Die Leiterin der Antidiskriminierungsstelle des Bundes, Christine Lüders, würdigt die Entscheidung des Bundesverfassungsgerichts als „historisch“. Die Karlsruher Richter und Richterinnen hätten „in ihrem Beschluss eindeutig klargestellt, dass der Schutz vor Diskriminierung wegen des Geschlechts nicht nur für Männer und Frauen gilt, sondern auch für Menschen, die sich weder dem weiblichen noch dem männlichen Geschlecht zuordnen“.

Worum geht es? Das Bundesverfassungsgericht hat in einem gestern veröffentlichten Urteil festgestellt: Es verstößt gegen das Grundgesetz, dass im Personenstandsregister bisher nur „männlich“ oder „weiblich“ als Geschlecht eingetragen werden kann. Und es trägt dem Gesetzgeber auf, intersexuellen Menschen eine Möglichkeit zu eröffnen, ihre geschlechtliche Identität eintragen zu lassen. Eine Neuregelung soll der Gesetzgeber nach dem Willen der Richter bis spätestens Ende 2018 schaffen (Az. 1 BvR 2019/16).

Laut Schätzungen des Lesben- und Schwulenverbandes [LSVD] leben etwa 100 000 Intersexuelle in Deutschland. Das sind Personen, die mit körperlichen Merkmalen geboren werden, die von der Medizin als „geschlechtlich nicht eindeutig“ eingestuft werden. Ein Teil von ihnen betrachtet sich selbst als Mann oder als Frau. Viele tun genau dies aber eben nicht, sondern sehen sich als Menschen mit einer ganz eigenen geschlechtlichen Identität.

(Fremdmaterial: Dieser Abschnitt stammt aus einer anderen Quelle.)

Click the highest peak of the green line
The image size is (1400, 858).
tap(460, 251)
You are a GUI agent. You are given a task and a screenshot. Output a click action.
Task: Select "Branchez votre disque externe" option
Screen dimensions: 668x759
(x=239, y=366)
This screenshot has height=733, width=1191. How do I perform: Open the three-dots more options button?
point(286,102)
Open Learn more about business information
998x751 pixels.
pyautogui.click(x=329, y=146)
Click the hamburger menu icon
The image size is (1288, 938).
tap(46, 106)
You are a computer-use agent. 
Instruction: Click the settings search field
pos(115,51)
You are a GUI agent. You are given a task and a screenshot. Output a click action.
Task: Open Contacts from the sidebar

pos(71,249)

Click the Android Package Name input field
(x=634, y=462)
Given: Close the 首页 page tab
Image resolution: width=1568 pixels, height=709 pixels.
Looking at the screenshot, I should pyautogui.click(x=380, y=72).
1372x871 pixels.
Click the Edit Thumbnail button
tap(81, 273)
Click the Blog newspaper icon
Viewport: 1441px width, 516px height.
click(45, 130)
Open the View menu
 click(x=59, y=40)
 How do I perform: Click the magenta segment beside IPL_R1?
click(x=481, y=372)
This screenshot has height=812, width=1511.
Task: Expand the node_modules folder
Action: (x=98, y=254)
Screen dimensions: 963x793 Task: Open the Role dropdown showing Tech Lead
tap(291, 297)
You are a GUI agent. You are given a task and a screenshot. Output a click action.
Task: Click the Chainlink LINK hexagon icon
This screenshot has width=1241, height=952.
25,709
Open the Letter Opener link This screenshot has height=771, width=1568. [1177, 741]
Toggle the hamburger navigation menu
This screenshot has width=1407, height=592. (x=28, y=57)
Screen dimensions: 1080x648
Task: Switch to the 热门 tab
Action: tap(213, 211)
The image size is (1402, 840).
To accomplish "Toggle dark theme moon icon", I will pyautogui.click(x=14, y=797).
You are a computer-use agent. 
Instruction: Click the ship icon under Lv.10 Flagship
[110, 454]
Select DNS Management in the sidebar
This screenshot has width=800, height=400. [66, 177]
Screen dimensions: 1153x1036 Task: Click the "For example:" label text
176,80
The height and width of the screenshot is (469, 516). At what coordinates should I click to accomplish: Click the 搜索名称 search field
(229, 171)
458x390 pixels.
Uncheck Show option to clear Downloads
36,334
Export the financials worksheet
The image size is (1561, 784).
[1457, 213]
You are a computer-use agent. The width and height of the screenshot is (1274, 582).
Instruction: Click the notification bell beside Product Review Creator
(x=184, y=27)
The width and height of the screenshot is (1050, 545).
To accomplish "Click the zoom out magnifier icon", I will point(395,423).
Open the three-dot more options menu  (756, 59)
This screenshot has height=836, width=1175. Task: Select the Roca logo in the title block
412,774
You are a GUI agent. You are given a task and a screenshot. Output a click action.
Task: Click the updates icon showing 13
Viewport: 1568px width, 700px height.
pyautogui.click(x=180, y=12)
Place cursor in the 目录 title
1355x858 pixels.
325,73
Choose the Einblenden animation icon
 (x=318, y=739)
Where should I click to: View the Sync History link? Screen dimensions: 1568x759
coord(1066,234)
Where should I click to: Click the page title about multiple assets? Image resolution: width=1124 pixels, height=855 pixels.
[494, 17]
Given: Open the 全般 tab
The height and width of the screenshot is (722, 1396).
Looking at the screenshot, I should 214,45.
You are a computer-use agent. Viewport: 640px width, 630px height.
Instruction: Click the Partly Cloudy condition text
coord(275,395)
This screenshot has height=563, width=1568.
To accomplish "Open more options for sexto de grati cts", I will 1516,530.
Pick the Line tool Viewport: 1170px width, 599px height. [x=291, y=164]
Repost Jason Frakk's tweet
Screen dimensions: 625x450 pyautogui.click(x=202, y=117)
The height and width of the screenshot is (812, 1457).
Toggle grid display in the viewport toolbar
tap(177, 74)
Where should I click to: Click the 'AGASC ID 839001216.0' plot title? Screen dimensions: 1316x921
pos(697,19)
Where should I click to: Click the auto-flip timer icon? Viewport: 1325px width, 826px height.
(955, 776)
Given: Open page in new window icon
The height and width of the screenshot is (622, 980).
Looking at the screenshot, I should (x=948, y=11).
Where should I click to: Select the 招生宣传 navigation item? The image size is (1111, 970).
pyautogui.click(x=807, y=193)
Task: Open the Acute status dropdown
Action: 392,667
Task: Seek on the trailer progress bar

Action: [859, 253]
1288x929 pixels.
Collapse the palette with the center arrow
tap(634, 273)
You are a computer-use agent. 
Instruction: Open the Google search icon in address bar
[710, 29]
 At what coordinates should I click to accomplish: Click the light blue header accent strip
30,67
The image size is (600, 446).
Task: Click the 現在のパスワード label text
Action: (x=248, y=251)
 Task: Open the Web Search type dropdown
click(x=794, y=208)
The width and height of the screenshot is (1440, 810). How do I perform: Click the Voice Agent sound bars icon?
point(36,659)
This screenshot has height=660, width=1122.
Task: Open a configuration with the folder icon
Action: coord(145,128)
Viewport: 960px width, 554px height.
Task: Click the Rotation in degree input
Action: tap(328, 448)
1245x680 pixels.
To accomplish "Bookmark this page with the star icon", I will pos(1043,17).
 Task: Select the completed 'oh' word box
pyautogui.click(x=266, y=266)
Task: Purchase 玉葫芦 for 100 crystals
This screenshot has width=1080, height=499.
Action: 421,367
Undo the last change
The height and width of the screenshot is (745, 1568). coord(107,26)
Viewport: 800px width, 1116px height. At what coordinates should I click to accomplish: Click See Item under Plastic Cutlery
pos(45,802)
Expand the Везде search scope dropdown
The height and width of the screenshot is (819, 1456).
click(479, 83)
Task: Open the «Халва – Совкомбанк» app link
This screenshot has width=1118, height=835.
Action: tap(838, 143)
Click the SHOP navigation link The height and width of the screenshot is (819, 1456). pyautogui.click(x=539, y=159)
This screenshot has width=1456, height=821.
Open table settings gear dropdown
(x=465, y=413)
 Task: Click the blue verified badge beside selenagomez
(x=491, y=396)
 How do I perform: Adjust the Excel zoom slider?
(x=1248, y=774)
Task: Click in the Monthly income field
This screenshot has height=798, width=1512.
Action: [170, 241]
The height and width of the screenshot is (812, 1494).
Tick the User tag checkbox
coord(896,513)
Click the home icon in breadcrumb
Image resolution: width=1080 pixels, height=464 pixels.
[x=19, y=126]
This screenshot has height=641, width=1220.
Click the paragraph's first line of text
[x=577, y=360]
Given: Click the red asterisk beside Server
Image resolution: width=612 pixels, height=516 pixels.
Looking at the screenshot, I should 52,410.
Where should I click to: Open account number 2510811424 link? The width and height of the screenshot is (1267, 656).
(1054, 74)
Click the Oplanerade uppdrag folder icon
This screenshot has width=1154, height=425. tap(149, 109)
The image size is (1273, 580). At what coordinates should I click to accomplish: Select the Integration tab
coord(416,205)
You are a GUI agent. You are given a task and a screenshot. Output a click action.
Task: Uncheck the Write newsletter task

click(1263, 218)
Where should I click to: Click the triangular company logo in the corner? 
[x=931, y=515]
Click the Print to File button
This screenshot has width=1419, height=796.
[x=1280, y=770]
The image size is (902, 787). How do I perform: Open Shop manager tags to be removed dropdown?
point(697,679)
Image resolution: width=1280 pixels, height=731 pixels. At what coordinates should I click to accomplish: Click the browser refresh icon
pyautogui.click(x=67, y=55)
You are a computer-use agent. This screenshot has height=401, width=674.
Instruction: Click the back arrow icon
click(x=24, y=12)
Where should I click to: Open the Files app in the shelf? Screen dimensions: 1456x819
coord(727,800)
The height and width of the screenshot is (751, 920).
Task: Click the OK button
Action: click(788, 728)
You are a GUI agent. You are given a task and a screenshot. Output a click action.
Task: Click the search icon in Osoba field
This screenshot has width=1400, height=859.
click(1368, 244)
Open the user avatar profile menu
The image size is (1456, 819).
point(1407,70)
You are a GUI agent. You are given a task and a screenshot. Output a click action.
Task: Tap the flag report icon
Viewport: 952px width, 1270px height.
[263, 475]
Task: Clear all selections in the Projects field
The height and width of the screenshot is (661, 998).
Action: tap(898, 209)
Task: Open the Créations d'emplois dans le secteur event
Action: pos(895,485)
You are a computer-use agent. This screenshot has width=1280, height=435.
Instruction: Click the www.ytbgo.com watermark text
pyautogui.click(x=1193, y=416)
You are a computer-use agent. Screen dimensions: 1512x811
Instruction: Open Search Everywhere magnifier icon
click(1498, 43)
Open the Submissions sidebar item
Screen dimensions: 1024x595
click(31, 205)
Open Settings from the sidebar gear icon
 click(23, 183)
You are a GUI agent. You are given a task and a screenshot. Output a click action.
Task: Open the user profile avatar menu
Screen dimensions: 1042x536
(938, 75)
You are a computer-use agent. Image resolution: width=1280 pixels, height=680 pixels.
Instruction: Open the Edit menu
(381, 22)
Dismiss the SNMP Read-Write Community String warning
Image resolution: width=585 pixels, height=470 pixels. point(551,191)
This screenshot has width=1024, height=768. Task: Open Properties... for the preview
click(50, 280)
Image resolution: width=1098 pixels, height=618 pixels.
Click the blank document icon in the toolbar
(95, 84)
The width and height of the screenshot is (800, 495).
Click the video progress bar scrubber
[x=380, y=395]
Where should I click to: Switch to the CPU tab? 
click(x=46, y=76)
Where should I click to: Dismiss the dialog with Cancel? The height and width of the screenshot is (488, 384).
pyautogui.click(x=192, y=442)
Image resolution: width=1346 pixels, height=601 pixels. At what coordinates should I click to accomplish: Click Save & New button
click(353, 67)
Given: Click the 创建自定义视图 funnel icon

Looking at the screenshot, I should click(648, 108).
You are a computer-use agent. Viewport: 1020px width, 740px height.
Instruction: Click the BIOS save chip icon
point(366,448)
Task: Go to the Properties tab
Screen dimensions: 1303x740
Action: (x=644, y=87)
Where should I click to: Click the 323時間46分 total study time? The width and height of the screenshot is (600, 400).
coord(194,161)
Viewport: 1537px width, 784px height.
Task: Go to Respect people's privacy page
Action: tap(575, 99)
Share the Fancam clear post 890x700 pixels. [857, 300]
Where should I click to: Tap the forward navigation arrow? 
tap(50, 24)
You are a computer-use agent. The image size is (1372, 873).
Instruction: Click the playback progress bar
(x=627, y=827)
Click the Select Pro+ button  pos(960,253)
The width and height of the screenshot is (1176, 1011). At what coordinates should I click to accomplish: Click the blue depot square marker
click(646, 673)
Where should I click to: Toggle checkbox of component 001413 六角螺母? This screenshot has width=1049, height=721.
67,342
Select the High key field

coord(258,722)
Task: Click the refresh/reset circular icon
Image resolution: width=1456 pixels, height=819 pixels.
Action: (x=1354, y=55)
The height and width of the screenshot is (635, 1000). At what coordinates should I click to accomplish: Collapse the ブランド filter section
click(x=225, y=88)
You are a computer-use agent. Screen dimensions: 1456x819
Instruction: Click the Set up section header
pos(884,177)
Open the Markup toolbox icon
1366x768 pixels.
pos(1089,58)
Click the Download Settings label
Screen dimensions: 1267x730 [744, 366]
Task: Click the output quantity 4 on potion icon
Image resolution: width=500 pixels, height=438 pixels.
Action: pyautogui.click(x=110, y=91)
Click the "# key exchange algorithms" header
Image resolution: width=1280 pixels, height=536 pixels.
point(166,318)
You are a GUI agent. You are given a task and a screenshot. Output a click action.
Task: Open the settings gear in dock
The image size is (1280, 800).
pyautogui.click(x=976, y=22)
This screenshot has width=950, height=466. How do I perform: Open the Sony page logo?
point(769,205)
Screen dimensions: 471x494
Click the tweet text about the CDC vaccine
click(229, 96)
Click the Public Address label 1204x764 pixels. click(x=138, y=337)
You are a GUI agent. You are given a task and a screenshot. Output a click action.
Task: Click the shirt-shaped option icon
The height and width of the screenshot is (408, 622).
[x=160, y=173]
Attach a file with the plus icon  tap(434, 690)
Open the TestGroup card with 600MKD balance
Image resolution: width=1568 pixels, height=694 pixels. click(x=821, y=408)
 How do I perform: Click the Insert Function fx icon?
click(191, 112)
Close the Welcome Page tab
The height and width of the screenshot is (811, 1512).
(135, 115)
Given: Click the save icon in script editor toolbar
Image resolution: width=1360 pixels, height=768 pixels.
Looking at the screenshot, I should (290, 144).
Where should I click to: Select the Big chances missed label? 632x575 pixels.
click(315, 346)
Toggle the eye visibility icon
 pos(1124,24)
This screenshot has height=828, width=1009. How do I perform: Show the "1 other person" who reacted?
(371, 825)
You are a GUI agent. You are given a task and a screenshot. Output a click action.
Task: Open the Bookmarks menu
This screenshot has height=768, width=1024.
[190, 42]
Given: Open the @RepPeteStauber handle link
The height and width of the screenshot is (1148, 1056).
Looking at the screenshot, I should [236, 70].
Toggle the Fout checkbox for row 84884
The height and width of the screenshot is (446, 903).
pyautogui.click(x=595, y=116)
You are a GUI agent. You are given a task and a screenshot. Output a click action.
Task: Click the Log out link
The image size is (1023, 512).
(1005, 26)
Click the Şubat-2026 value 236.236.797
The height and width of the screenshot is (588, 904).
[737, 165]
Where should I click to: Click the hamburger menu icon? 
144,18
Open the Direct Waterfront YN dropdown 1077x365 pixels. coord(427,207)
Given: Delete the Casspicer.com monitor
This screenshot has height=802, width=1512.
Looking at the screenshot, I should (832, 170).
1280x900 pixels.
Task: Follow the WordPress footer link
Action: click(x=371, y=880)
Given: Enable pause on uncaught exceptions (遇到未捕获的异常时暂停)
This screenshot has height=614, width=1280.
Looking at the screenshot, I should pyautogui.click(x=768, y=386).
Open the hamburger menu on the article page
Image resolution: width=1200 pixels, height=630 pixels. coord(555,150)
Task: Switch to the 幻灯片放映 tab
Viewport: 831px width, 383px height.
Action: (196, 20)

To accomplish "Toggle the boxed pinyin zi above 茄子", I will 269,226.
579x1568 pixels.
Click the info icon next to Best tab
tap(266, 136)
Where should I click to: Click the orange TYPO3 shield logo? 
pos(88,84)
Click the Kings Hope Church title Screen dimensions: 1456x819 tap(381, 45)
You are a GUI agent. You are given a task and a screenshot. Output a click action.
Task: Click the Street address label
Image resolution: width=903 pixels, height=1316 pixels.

Genau deshalb hat eine intersexuelle Person namens Vanja geklagt, um die Eintragung eines dritten Geschlechts im Personenstandsregister durchzusetzen. In der Vergangenheit wurden die Menschen dort einfach als „männlich“ oder als „weiblich“ eingetragen – auch wenn sie weder das eine noch das andere eindeutig waren. Deswegen galt es als Fortschritt, dass ab 2013 der Eintrag offenbleiben durfte. So wurden Intersexuelle nicht mehr zwangsweise in eine Schublade gesteckt, die viele nicht als die eigene empfanden. Die einzige Alternative, die sich hatten war aber bislang gewissermaßen eine Schublade ohne Aufschrift. Als gäbe es sie gar nicht, als müsste man sie möglichst verschweigen.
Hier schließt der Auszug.